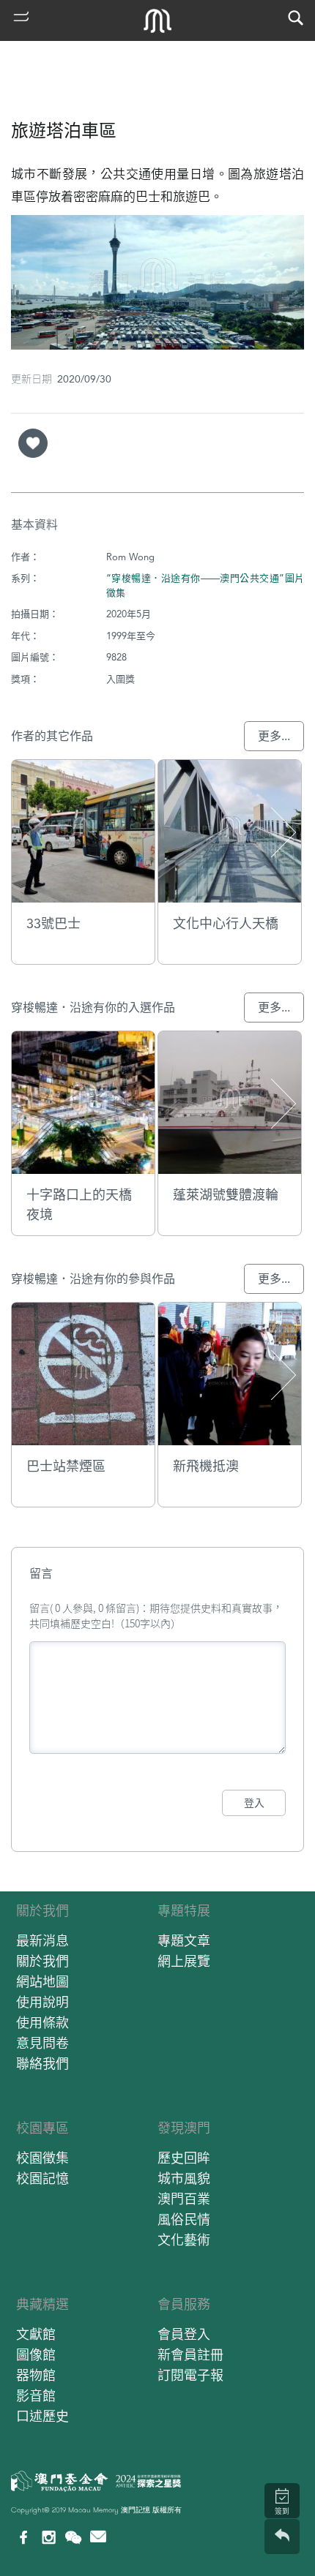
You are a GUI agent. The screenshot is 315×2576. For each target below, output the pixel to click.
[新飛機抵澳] (229, 1374)
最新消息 (42, 1940)
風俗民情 (184, 2219)
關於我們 (42, 1910)
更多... (274, 736)
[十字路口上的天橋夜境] (83, 1102)
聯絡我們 (42, 2063)
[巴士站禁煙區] (83, 1374)
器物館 (36, 2375)
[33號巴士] (83, 831)
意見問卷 (42, 2043)
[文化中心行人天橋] (229, 831)
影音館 (36, 2395)
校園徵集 (42, 2158)
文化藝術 (184, 2240)
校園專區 (42, 2128)
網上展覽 (184, 1961)
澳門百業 (184, 2199)
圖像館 (36, 2354)
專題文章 (184, 1940)
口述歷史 (42, 2416)
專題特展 (184, 1910)
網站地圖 (42, 1981)
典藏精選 (42, 2304)
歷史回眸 (184, 2158)
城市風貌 (184, 2178)
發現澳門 (184, 2128)
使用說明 (42, 2002)
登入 (254, 1803)
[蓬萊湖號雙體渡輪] (229, 1102)
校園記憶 (42, 2178)
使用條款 (42, 2022)
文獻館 (36, 2334)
***
• Your assignment
Beginning with the line that contains "最新消息 (42, 1940)", set down every line through the end of the data without change.

• Your solution
最新消息 (42, 1940)
風俗民情 (184, 2219)
關於我們 (42, 1910)
更多... (274, 736)
[十字路口上的天橋夜境] (83, 1102)
聯絡我們 (42, 2063)
[巴士站禁煙區] (83, 1374)
器物館 (36, 2375)
[33號巴士] (83, 831)
意見問卷 (42, 2043)
[文化中心行人天橋] (229, 831)
影音館 (36, 2395)
校園徵集 (42, 2158)
文化藝術 (184, 2240)
校園專區 (42, 2128)
網上展覽 (184, 1961)
澳門百業 (184, 2199)
圖像館 (36, 2354)
專題文章 (184, 1940)
口述歷史 (42, 2416)
專題特展 (184, 1910)
網站地圖 (42, 1981)
典藏精選 (42, 2304)
歷史回眸 (184, 2158)
城市風貌 (184, 2178)
發現澳門 (184, 2128)
使用說明 (42, 2002)
登入 (254, 1803)
[蓬萊湖號雙體渡輪] (229, 1102)
校園記憶 (42, 2178)
使用條款 (42, 2022)
文獻館 (36, 2334)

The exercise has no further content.